Honoring our legacy is one of the Five Root values that we may discern in the Ten Commandments.  One’s legacy refers to one’s history, both personal as well as communal.
We build our present experience on the foundation of past experience.  Experience moves forward with us as memory.  What we remember about the past, informs how we will engage our present challenges.
Honoring one’s legacy is a Root Value because remembering the past is not always easy.  It requires a prayerful consideration of one’s experience, both the good and the bad.  It means bringing the past forward into the present.  It allows a person to learn the lessons of the past – to recognize where the power of God is at work in every part of life so that we can stand confidently in the present moment.
This month we playfully remember the 1970’s as a way to lift up the importance of Legacy.  What do you remember of this era? 

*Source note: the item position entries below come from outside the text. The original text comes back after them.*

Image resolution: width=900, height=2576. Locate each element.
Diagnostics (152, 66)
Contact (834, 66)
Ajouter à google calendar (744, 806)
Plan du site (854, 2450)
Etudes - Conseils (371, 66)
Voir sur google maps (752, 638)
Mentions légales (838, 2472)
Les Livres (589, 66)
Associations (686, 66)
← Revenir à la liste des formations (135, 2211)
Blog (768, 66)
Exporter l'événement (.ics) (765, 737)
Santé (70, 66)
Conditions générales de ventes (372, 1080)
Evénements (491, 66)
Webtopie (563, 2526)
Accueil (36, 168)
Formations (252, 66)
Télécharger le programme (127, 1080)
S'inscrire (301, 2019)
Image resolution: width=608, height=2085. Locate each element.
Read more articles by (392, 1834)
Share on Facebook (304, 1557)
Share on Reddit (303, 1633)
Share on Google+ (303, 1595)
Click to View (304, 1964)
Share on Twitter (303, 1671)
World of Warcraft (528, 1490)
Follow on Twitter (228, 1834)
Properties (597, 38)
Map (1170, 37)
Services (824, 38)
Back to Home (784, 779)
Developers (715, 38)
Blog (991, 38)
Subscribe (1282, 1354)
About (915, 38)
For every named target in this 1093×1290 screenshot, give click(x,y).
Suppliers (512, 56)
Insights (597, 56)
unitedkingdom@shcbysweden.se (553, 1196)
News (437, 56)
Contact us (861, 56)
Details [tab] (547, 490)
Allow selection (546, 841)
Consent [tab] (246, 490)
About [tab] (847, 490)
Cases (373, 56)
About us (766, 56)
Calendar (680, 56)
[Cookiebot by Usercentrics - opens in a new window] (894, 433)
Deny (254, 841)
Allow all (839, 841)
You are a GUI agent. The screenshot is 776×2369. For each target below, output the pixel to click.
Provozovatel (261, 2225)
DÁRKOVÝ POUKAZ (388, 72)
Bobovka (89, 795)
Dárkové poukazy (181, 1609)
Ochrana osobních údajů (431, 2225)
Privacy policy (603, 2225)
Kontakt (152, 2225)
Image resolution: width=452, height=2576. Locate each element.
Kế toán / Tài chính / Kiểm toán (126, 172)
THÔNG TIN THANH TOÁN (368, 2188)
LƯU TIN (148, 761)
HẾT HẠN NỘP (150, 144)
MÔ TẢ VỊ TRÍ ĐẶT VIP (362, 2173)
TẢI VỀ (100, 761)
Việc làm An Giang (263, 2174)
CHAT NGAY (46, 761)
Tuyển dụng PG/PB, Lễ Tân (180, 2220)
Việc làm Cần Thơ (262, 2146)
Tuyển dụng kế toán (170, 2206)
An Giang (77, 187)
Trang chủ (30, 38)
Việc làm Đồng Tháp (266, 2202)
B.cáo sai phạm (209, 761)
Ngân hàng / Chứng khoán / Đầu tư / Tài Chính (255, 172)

The 70’s began on the wave of social movements of the 1960’s.  The Vietnam War was raging.  Peace protestors marched, having learned the legacy of the Civil Rights movement.  The 70’s began on a wave of civic responsibility. 
Then Watergate happened: Deep Throat, Woodward and Bernstein, John Dean, the Saturday Night Massacre.  The United States entered a constitutional crisis, a genuine power struggle between the Presidency and the Congress.  In the end, it was resolved in faithful sadness. 
Following Watergate the mood of the nation shifted from civic responsibility, to mistrust of civic institutions.  Watergate became a symbol of what many believed to be a loss of public integrity.  Then Saigon fell, the first lost war in America’s memory.  And then the Oil Embargo.  A difficult decade came to an even more tragic end when in November 4, 1979 the American Embassy in Iran was taken over by rioting students and 52 Americans were held hostage for 444 days. 
The 70s were a difficult time in American history.  But in the midst of the struggle there was also blessing.  In 1971, Intel developed the world’s first microprocessor, a first step toward the computer revolution of the 1980s.  In this decade institutions became friendlier.  In 1970 Robert Greenleaf published an essay called, “The Servant as Leader,” expanded into a book in 1977 called Servant Leadership, and there began to circulate notions that would transform the meaning of “leadership” forever.  Corporations began to recognize the short-comings of hierarchical organizations and began to experiment with “flatter” structures. 
These are examples of America’s Legacy from the 1970’s, some good, some bad.  Divine blessing is in the midst of all of it.  You have your own memories, stuff that would never make it in the history books. 
Honor your own personal Legacy, and see the hand of God.